▸ ИСХОДНЫЙ ДОКУМЕНТ:
===============
На первый взгляд может показаться, что он ставит перед собой практические цели — совершить паломничество в священные города и благодаря этому завоевать авторитет у современников, или прослушать лекции по законоведению и получить право преподавать один из сборников хадисов, как это было в Дамаске в 1305 г., или удостоиться подарков от правителей или влиятельных люден той или иной страны, которыми его не раз награждали, и т. д.
Не оставались без внимания и рассказы о сказочных богатствах Индии, привлекавших и Афанасия Никитина, и средневековых европейцев, и Ибн Баттуту, впервые услышавшего в Мекке о сказочной щедрости индийских государей.
===============
[Записи с указанием на слова и элементы]

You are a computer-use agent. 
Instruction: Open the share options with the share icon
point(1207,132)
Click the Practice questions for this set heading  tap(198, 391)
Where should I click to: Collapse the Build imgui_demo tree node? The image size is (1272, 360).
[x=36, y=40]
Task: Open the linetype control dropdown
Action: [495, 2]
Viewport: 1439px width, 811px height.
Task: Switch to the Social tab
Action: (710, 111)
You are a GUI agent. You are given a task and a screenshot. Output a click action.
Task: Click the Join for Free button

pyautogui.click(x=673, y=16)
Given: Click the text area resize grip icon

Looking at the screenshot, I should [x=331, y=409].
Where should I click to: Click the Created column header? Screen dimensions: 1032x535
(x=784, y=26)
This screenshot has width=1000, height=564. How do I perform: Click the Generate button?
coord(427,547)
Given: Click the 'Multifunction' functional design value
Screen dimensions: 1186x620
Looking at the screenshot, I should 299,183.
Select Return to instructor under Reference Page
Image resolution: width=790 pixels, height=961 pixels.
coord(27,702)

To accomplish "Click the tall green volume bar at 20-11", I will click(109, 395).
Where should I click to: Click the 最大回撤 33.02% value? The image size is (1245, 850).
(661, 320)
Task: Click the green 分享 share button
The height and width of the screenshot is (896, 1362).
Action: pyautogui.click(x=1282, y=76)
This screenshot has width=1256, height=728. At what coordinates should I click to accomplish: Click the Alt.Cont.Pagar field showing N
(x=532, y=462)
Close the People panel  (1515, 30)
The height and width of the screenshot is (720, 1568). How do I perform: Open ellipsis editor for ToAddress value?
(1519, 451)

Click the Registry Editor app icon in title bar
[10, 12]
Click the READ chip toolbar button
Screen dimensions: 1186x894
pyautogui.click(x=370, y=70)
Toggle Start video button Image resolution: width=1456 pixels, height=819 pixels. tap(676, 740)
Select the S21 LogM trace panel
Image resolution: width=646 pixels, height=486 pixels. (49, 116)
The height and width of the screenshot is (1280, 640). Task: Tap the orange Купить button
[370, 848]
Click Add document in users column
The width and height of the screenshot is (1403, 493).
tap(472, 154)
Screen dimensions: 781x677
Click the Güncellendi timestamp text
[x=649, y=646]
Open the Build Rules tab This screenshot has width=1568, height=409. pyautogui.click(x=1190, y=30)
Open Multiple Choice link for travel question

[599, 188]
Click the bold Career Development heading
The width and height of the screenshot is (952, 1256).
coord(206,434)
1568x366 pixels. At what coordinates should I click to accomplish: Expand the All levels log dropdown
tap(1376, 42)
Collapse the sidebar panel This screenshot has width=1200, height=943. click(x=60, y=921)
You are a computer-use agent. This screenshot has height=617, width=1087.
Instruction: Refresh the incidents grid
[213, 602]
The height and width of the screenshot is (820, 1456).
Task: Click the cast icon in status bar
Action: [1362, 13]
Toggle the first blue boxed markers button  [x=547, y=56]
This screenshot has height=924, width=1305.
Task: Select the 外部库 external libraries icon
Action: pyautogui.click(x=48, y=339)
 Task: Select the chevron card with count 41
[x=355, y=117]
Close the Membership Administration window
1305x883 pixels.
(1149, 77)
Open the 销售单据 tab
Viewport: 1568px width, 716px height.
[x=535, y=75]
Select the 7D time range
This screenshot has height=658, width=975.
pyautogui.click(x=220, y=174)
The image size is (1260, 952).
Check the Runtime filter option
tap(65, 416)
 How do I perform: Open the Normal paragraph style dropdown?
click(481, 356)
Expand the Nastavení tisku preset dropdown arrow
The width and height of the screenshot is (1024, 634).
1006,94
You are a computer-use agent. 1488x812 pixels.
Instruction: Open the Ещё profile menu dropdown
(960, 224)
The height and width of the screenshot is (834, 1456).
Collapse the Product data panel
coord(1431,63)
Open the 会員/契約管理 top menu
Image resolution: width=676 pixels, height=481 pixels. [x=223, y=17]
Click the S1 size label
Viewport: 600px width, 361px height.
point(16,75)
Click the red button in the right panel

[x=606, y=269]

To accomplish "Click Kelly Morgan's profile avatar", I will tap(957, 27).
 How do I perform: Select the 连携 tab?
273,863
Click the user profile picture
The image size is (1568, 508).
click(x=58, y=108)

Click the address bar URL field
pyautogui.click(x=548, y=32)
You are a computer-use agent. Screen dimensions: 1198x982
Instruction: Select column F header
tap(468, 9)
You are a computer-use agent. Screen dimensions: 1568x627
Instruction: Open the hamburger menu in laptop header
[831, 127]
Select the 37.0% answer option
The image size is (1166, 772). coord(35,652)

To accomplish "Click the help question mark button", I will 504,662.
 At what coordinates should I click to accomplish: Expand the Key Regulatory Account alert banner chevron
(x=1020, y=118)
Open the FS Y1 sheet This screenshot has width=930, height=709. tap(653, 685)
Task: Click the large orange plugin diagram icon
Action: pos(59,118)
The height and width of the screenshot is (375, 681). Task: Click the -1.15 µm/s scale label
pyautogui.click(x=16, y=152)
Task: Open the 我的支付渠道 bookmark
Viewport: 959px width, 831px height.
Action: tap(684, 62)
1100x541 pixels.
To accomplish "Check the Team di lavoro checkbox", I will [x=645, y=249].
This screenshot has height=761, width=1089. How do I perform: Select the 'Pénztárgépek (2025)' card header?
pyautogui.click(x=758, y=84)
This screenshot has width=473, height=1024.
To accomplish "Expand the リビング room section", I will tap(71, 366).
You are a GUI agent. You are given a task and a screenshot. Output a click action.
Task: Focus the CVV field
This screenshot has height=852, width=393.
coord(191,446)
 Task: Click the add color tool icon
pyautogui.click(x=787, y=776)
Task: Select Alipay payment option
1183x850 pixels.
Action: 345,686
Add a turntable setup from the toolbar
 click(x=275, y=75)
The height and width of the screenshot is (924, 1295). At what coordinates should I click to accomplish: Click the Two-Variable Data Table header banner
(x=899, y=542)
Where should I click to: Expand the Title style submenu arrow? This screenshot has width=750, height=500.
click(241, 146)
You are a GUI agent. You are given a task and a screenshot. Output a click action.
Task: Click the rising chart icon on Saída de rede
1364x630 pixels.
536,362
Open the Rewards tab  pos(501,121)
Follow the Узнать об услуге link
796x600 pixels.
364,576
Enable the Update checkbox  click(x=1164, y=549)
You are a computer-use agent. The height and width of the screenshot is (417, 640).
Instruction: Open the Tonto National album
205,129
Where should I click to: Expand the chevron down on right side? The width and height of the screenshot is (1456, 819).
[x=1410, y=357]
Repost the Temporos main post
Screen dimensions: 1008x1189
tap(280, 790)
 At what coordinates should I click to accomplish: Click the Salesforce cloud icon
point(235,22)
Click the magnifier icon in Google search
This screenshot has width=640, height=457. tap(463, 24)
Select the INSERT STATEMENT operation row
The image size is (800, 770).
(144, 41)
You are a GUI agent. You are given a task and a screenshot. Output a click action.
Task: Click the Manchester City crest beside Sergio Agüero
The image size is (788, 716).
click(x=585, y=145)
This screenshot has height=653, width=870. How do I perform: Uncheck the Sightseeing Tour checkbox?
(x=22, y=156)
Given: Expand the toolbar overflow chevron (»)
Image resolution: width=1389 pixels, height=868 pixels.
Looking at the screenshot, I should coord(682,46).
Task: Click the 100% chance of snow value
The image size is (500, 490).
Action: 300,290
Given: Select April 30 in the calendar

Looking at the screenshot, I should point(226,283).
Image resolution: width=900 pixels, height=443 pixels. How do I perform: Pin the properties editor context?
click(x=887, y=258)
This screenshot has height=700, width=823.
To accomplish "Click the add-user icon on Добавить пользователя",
===============
▸ ПИСЬМЕННЫЕ ЗАДАНИЯ:
**A.** Где, согласно тексту о странствиях Ибн Баттуты, он впервые услышал о щедрости индийских государей?
**B.** Подхватите текст о странствиях Ибн Баттуты и продолжите его после последнего приведенного предложения.

▸ ОТВЕТЫ К ЗАДАНИЯМ:
**A.** В Мекке.

**B.**
Однако не это было основным. Очевидно, Ибн Баттута, как и многочисленные путешественники Востока и Европы на заре эпохи Возрождения, принадлежал к когорте первооткрывателей-землепроходцев. Этих людей влекли в путь не столько сами по себе экономические и политические причины, сколько обусловленная ими жажда познания. Мир становился все шире, и немалая заслуга в этом принадлежала именно путешественникам.
Расширялась знакомая арабам «обитаемая часть суши», а вместе с нею увеличивалась и тяга к новым городам и странам, желание познакомиться с неизвестными еще народами, как писал сам Ибн Баттута, желание «посмотреть мир, радуя сердце, увидеть разные диковинки, услышать о чудесах, получить обширные познания, познакомиться с интересными людьми, испытать судьбу». Именно этим желанием — увидеть, узнать как можно больше — объясняется и решение Ибн Баттуты, которому он старался в дальнейшем следовать: «не проходить по одной и той же дороге два раза». От этого решения путешественника не могли отвратить ни многочисленные трудности, ни отсутствие средств, ни всевозможные лишения, на которые он часто жалуется.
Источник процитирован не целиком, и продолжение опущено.